— START —

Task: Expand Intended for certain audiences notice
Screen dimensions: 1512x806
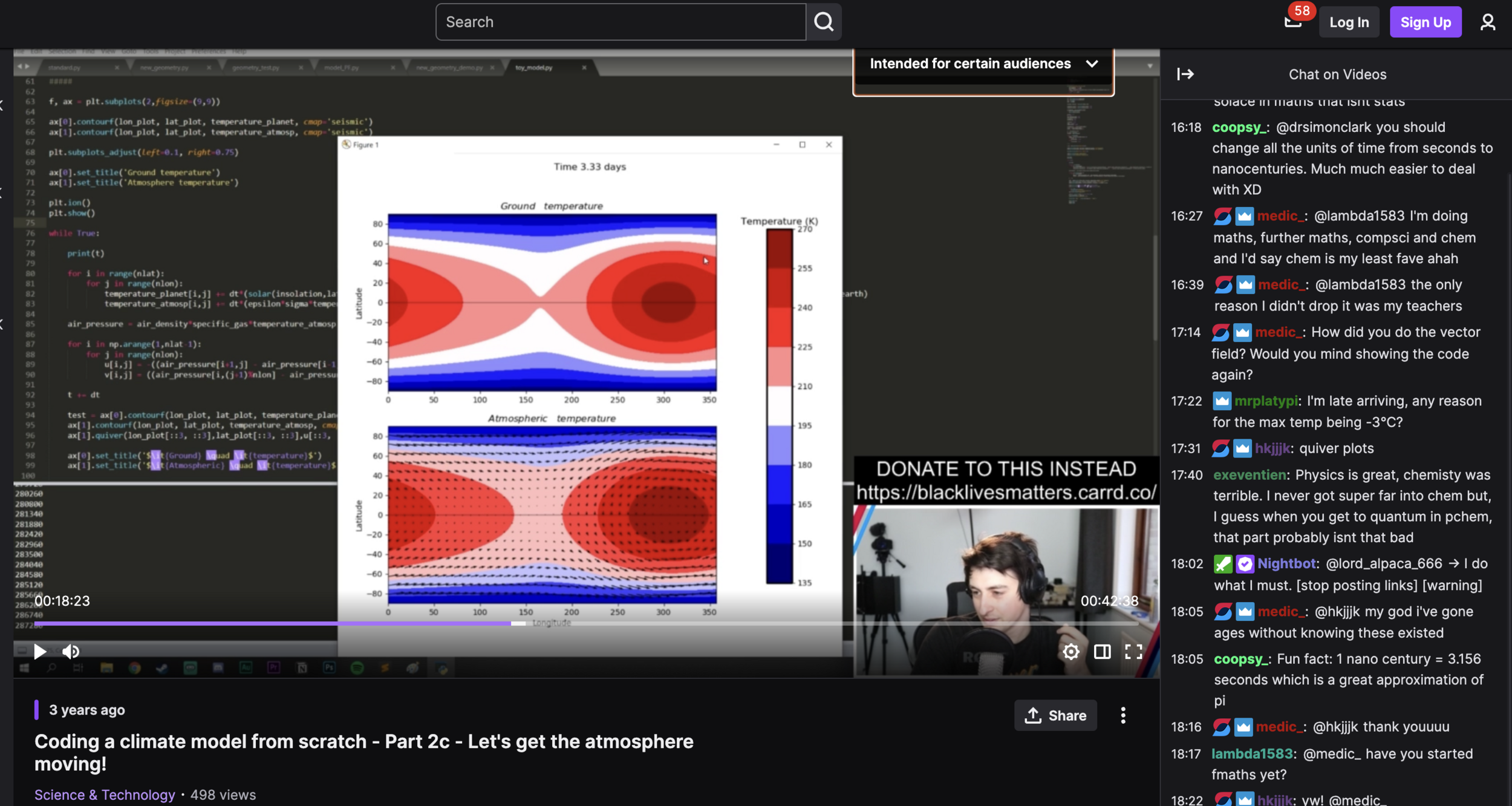Action: (1092, 64)
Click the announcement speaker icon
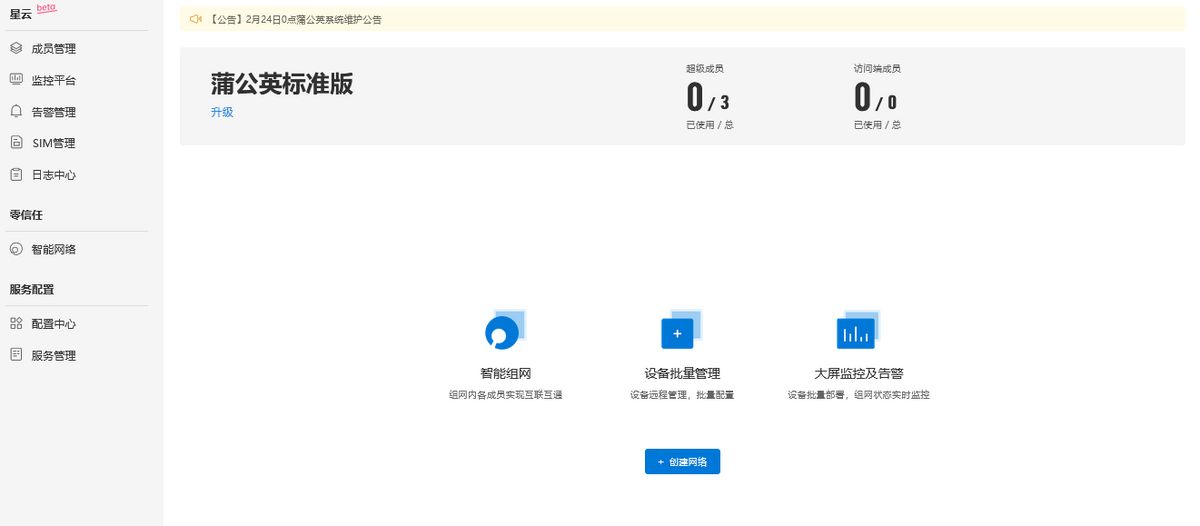The height and width of the screenshot is (526, 1200). click(196, 19)
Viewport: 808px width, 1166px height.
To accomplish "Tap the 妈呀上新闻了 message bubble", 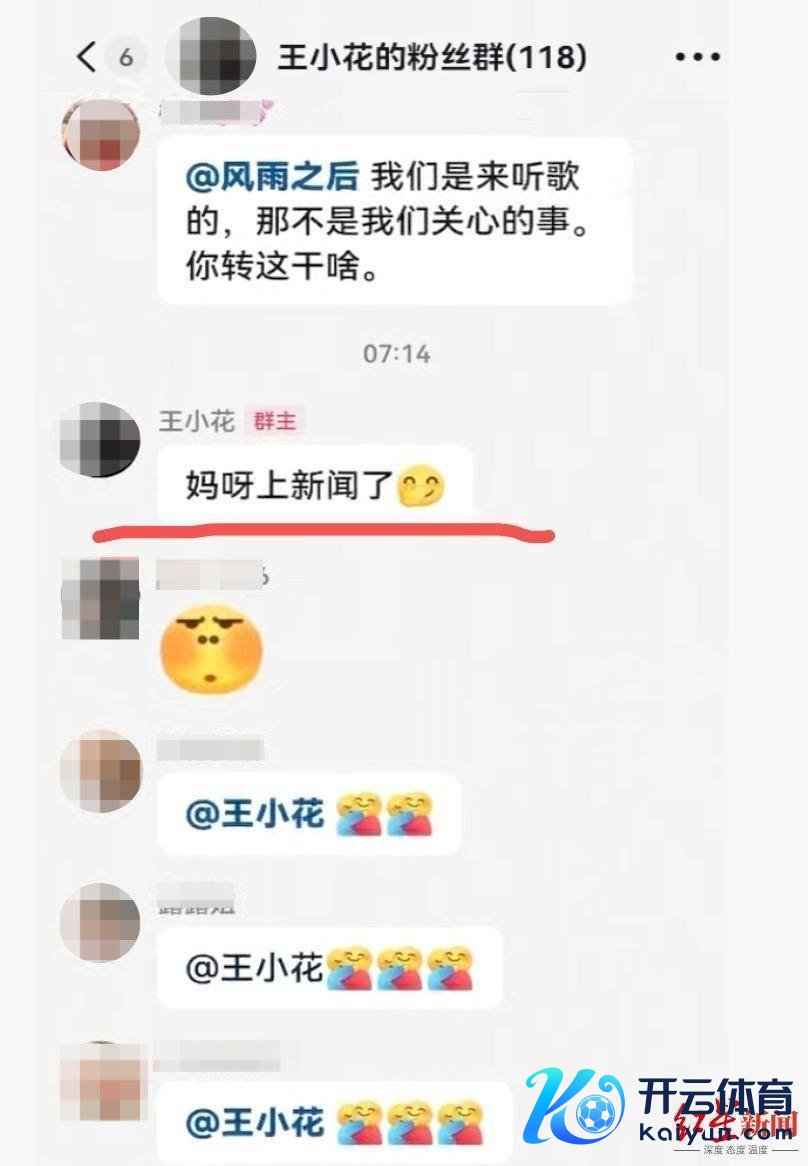I will 316,486.
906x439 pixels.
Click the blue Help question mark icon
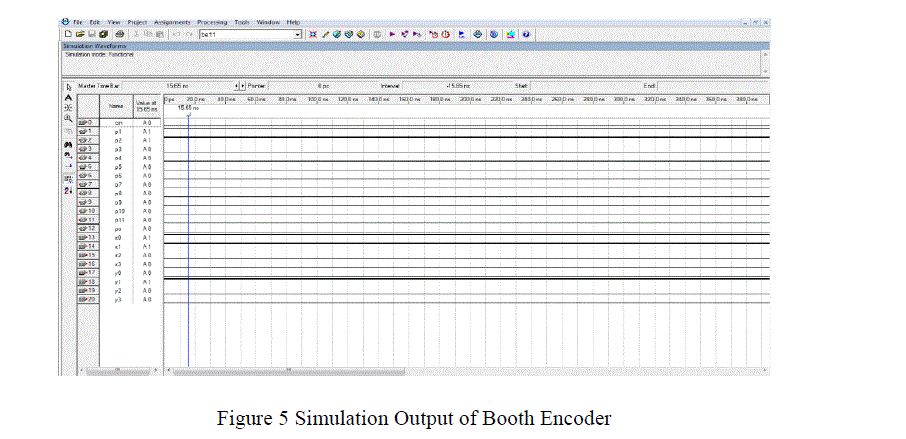(x=525, y=34)
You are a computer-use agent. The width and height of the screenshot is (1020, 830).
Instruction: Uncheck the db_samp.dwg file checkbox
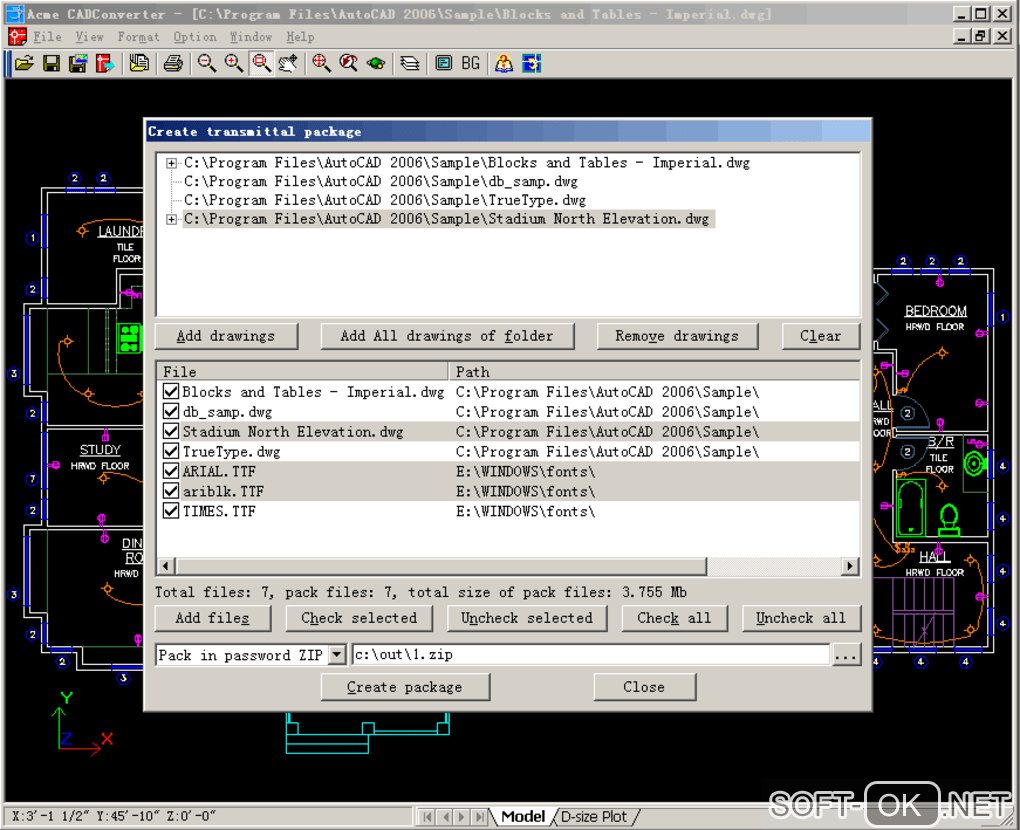pyautogui.click(x=171, y=412)
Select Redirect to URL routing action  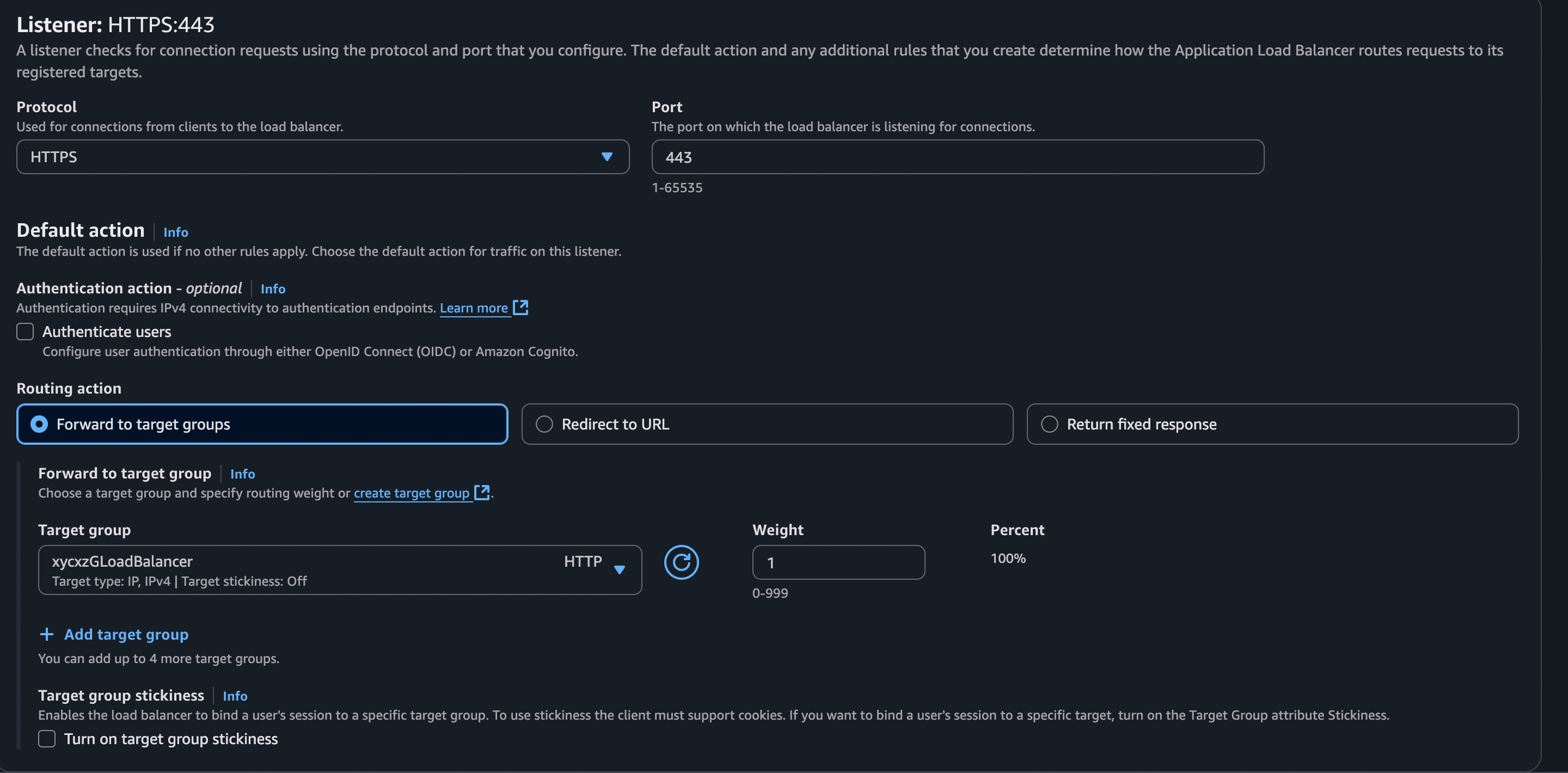544,424
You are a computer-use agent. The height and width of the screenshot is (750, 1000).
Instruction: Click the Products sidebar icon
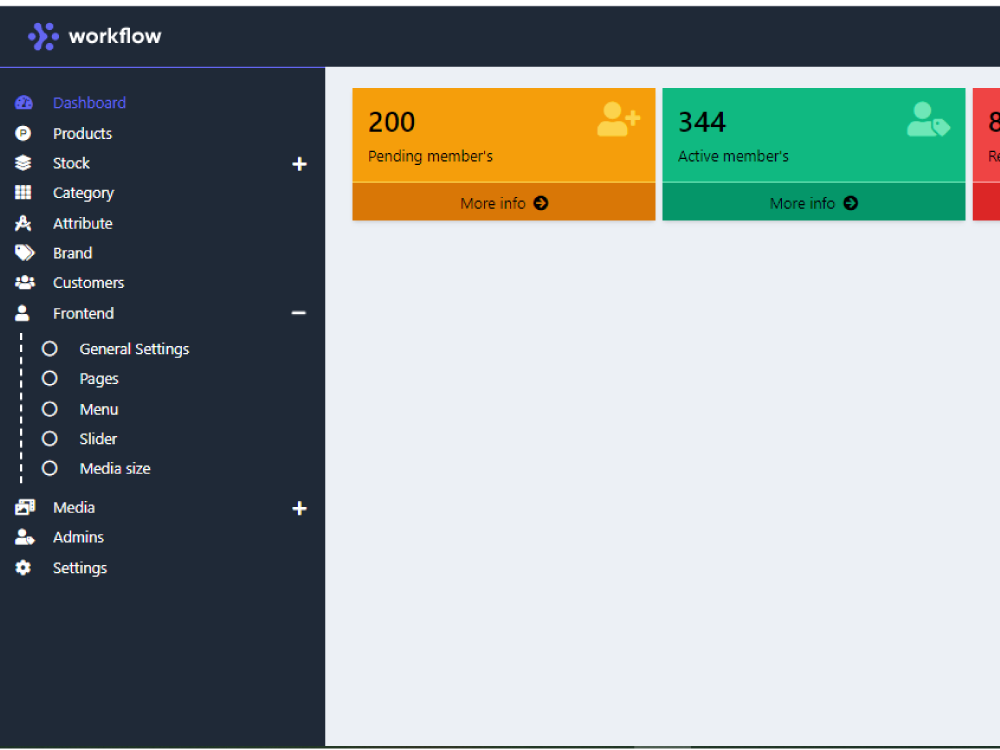[x=24, y=133]
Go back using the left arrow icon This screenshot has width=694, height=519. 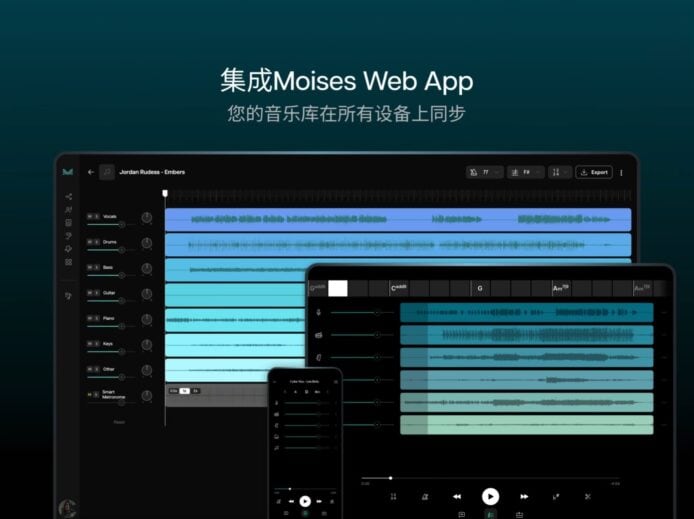coord(91,172)
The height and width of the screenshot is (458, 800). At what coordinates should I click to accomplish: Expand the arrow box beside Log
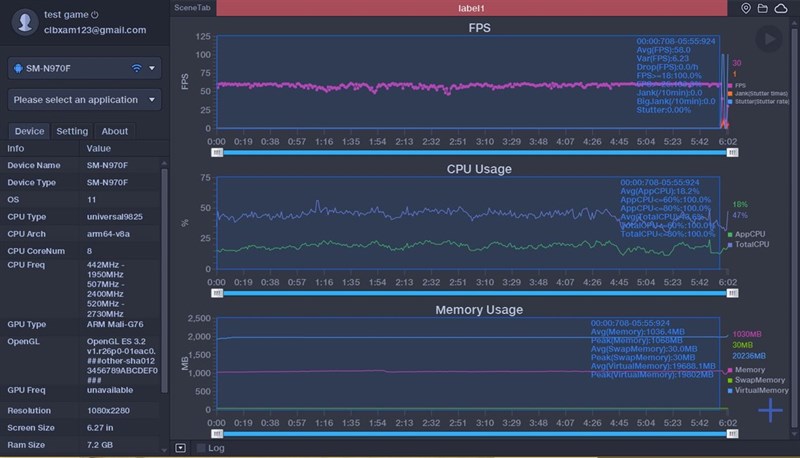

— END —

» **PROBLEM STATEMENT**:
Convert everything from the start of the listing down to the line containing "The height and width of the screenshot is (526, 1200)." into a Markdown table with the columns Number and Entry, one numbered row per line and no blank lines. Leave the pictures out.

» **EXPECTED ANSWER**:
| Number | Entry |
|---|---|
| 1 | Task: Expand Intended for certain audiences notice |
| 2 | Screen dimensions: 1512x806 |
| 3 | Action: (1092, 64) |
| 4 | Click the announcement speaker icon |
| 5 | The height and width of the screenshot is (526, 1200). click(196, 19) |